Click here to learn more about our visitor experience.
About Squirrel Nut Zippers:
The Squirrel Nut Zippers began their musical journey in Chapel Hill, North Carolina, in the mid 1990’s, as a musician’s escape from the cookie-cutter world of modern rock radio at the time. Jimbo Mathus along with wife Katherine Whalen and drummer Chris Phillips formed the band as a casual musical foray playing for friends and family around town. It wasn’t long before the band (which had grown in size) developed a reputation for pioneering a quirky mix of jazz chords, folk music, and punk rock leanings and attracted a national audience.
Outside of the rollicking concerts which were rapidly growing in attendance, NPR was the first significant national media to take notice of the band followed by an appearance on Late Night With Conan O’Brien. With grunge, and alternative rock in full swing back in 1995, the Squirrel Nut Zippers' debut album The Inevitable sounded like nothing happening musically at the time. After the band's sophomore release Hot became a surprise commercial success, the group went on to sell more than 3 million albums between 1995 and 2003.

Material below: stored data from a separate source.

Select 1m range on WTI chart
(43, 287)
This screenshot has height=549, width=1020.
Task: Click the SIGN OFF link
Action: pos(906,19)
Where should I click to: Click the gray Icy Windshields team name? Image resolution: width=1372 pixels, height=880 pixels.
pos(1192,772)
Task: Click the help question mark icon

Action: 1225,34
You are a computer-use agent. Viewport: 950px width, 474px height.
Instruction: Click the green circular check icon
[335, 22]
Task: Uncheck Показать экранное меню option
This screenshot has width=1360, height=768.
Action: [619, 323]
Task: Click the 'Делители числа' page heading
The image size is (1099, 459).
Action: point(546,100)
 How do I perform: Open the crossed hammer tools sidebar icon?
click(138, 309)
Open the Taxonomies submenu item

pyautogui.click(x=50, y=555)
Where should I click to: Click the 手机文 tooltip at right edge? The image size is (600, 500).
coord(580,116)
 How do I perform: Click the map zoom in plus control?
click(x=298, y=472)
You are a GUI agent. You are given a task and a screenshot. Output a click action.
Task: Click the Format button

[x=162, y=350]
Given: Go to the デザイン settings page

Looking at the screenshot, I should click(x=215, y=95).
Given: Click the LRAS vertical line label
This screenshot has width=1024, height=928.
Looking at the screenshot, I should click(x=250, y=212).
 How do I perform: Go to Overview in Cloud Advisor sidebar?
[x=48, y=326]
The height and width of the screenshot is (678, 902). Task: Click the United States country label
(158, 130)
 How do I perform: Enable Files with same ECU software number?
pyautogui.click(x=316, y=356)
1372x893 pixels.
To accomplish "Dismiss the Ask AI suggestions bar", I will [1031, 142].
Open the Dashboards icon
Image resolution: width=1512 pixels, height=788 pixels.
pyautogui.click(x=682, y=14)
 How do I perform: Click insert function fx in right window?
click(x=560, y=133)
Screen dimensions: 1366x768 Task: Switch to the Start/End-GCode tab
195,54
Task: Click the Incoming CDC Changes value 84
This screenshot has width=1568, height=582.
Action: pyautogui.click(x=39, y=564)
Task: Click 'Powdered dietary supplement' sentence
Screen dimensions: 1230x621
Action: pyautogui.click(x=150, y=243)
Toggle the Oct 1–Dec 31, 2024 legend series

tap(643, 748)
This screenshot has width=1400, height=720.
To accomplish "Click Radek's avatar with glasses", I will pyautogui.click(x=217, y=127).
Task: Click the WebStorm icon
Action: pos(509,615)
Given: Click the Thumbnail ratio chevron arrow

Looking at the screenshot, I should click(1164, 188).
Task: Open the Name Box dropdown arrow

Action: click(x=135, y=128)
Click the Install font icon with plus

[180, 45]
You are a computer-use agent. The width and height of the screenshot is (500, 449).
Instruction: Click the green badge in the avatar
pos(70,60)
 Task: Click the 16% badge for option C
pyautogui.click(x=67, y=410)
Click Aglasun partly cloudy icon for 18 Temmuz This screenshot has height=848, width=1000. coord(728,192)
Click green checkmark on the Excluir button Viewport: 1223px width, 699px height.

Some highlights of this era include performing on Dick Clarks New Year's Eve broadcast; playing Carnegie Hall with Tony Bennet; appearing as musical guest on Sesame Street; performing on late-night television including Letterman, Leno, Conan; having a custom animated video made by The Simpsons; performing at Bill Clintons Inaugural Presidential Ball; multiple sold-out tours, and even getting the keys to the city of Cambridge, MA where the bands namesake candy hails from.
Since those days the Squirrel Nut Zippers have continued to perform to a wide variety of audiences, venues and settings, and have recently released two new studio albums. Beasts Of Burgundy released in 2018 debuted at #4 on the Billboard Jazz Albums Chart to critical acclaim: “There is, of course, jazz of various stripes (mainly pre-WWII varieties) on this deliciously wide-ranging comeback, but there’s so much more: sounds, identifiable and not, emanating from mysterious times and places, not the least of which is New Orleans, their home base, a land that, forever and still, has a mind of its own.” – Relix
Lost Songs of Doc Souchon released in 2020 is a combination of newly written Zippers material, along with a few songs from past times like “Animule Ball” which was originally recorded in 1938 by Jelly Roll Morton. In keeping with that time period, the band turned to their longtime friends at Fleischer Studios (home of Betty Boop) to use some of their historic animations for a video for the track.
The Squirrel Nut Zippers continue to confound audiences with their hybrid stew of Southern roots music, New Orleans Jazz, Vaudeville, Blues, and a healthy touch of irreverence. Not traditionalists – true originals.